TASK ITEM
Would you give the entries again word for word, with no pictures in the copy?
↓
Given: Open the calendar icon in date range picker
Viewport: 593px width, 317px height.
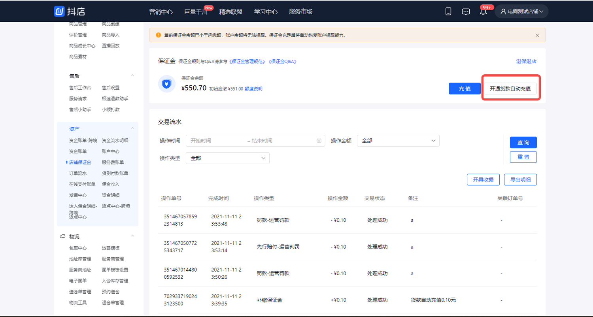Looking at the screenshot, I should click(319, 140).
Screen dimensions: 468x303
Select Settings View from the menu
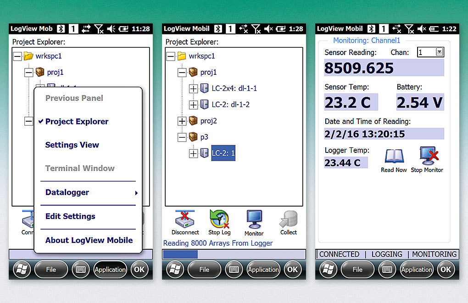pyautogui.click(x=72, y=145)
↑
SOLUTION FOR THIS PROBLEM
Given: Open the calendar icon in date range picker
Viewport: 593px width, 317px height.
Looking at the screenshot, I should click(319, 140).
Screen dimensions: 468x303
Select Settings View from the menu
pyautogui.click(x=72, y=145)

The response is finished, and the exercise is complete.